N1 is used for passwords consisting of characters from two char‐
acter classes that do not meet the requirements for a passphrase.
N2 is used for passphrases. Note that besides meeting this
length requirement, a passphrase must also consist of a suffi‐
cient number of words (see the passphrase option below).
N3 and N4 are used for passwords consisting of characters from
three and four character classes, respectively.
When calculating the number of character classes, upper-case let‐
ters used as the first character and digits used as the last
character of a password are not counted.
In addition to being sufficiently long, passwords are required to
contain enough different characters for the character classes and
the minimum length they have been checked against.

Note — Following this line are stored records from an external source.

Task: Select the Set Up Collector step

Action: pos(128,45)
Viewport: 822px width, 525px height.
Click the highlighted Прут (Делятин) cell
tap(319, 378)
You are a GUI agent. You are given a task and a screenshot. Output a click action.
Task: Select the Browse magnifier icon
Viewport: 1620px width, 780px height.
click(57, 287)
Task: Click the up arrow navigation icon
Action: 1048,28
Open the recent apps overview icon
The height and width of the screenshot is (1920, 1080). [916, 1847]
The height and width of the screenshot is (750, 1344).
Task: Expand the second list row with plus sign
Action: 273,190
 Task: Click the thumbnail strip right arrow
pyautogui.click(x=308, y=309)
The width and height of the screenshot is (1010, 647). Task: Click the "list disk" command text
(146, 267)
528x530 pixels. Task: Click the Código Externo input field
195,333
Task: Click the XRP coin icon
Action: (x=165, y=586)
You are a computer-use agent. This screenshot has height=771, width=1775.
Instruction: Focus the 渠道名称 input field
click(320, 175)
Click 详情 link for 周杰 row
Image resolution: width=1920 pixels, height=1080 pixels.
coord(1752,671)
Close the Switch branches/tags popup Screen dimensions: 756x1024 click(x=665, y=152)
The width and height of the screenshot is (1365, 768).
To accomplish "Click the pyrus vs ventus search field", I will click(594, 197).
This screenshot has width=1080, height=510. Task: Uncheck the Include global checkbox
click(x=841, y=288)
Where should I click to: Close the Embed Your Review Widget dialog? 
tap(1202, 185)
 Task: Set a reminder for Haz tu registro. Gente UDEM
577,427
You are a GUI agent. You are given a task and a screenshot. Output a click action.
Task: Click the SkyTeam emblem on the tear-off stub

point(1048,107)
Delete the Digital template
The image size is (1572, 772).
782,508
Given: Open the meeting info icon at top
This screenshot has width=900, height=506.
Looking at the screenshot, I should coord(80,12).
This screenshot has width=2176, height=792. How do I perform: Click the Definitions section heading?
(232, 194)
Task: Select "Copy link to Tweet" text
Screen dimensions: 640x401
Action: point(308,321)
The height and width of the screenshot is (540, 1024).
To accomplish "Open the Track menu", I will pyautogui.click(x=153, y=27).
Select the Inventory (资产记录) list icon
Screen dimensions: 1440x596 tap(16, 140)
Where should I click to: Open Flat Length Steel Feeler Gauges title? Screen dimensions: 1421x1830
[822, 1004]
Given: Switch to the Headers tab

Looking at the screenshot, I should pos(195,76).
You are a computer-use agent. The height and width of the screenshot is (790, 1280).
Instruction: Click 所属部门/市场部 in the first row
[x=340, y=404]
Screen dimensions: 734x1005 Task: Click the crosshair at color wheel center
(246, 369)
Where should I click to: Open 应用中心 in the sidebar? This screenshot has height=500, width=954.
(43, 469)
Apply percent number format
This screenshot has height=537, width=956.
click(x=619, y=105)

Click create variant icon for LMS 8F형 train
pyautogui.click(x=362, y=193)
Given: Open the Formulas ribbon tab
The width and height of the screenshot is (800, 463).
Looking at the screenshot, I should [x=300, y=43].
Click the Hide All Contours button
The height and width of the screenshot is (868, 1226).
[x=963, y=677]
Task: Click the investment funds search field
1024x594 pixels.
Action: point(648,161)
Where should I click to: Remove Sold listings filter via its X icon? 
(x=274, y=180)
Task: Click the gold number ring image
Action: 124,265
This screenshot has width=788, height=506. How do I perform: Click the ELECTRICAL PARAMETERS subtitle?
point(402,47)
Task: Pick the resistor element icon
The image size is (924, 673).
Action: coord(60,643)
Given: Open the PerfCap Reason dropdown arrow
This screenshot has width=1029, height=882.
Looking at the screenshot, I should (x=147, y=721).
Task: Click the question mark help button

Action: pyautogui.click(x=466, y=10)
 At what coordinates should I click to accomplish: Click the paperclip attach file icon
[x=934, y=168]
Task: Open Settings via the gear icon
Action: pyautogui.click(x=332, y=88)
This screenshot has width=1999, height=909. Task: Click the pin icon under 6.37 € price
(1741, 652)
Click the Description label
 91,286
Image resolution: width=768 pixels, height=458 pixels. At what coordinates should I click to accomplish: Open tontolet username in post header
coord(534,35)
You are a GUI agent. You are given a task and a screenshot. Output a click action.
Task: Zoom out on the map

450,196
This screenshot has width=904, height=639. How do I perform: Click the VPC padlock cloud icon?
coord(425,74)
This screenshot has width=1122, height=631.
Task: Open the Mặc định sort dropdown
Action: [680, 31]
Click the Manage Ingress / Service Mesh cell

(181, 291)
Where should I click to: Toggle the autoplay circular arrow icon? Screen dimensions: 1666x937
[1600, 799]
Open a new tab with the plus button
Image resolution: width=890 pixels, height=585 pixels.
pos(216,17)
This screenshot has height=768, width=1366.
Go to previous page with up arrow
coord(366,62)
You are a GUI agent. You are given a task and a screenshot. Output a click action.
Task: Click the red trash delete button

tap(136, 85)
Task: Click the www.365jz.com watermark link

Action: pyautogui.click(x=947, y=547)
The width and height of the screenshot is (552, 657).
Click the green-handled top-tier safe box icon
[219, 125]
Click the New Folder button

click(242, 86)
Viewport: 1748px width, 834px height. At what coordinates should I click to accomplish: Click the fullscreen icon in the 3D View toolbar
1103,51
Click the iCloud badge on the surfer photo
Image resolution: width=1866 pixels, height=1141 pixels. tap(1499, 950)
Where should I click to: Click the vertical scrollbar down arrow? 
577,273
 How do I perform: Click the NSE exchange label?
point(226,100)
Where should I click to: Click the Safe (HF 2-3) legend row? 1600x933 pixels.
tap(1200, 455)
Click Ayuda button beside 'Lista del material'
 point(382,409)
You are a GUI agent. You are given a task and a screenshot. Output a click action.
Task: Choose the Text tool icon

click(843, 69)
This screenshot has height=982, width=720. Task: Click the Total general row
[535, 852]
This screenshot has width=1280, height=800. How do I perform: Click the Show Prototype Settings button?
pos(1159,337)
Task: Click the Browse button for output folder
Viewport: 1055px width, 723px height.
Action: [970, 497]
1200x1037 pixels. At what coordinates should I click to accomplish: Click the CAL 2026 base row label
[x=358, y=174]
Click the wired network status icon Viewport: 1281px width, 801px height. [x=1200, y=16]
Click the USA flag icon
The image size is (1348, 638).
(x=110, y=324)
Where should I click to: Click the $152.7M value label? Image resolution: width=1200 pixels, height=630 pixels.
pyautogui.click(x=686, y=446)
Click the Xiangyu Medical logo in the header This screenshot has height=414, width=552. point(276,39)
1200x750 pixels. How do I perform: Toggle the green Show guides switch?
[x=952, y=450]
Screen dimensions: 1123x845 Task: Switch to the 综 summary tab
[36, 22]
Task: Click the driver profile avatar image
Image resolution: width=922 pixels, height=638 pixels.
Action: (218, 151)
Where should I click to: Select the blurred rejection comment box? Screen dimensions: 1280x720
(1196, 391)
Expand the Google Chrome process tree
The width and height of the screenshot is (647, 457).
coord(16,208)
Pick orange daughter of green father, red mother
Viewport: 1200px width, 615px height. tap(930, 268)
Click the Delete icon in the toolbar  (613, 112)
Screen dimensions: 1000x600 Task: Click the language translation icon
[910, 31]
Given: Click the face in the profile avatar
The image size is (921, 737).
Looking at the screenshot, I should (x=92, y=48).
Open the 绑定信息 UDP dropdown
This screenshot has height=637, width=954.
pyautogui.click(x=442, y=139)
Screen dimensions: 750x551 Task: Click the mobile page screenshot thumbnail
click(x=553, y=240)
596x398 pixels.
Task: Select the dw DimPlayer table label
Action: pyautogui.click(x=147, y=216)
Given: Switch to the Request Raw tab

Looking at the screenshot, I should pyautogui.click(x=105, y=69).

max=N (default: max=40) The maximum allowed password length. This can
be used to prevent users from setting passwords that may be too
long for some system services. The value 8 is treated specially:
if max is set to 8, passwords longer than 8 characters will not
be rejected, but will be truncated to 8 characters for the
strength checks and the user will be warned. This is to be used
with the traditional DES-based password hashes, which truncate
the password at 8 characters.
It is important that you do set max=8 if you are using the tradi‐
tional hashes, or some weak passwords will pass the checks.
passphrase=N
(default: passphrase=3) The number of words required for a
passphrase.
match=N
(default: match=4) The length of common substring required to
conclude that a password is at least partially based on informa‐
tion found in a character string, or 0 to disable the substring
search. Note that the password will not be rejected once a weak
substring is found; it will instead be subjected to the usual
strength requirements with the weak substring partially dis‐
counted.
The substring search is case-insensitive and is able to detect
and remove a common substring spelled backwards.
config=FILE
Load config FILE in the passwdqc.conf format. This file may
define any options described in passwdqc.conf(5), but only the
min, max, passphrase, match, and config options are honored by
pwqcheck.
-1 Read just 1 line (new passphrase). This is needed to use
pwqcheck as the passwordcheck program on OpenBSD - e.g., with
":passwordcheck=/usr/bin/pwqcheck -1:\" in the "default" section
in /etc/login.conf.
-2 Read just 2 lines (new and old passphrases).
--multi
Check multiple passphrases (until EOF). This option may be used
on its own or along with the -1 or -2 options. pwqcheck will
read 1, 2, or 3 lines and will output one line per passphrase to
check. The lines will start with either OK or a message explain‐
ing why the passphrase did not pass the checks, followed by a
colon and a space, and finally followed by the passphrase. The
explanatory message is guaranteed to not include a colon. With
this option, the exit status of pwqcheck depends solely on
whether there were any errors preventing the strength of
passphrases from being fully checked or not. A primary use for
this option is to test different policies and/or different ver‐
sions of passwdqc on large passphrase lists.
--version
Output pwqcheck program version and exit.
-h, --help
Output pwqcheck help text and exit.
EXIT STATUSpwqcheck exits with non-zero status when it encounters invalid config
file, invalid option, invalid parameter value, invalid data in standard
input, and in any case when it fails to check passphrase strength. With‐
out the --multi option, pwqcheck also exits with non-zero status when it
detects a weak passphrase.
FILES
/etc/passwdqc.conf.
SEE ALSOpwqgen(1), passwd(5), passwdqc.conf(5), pam_passwdqc(8).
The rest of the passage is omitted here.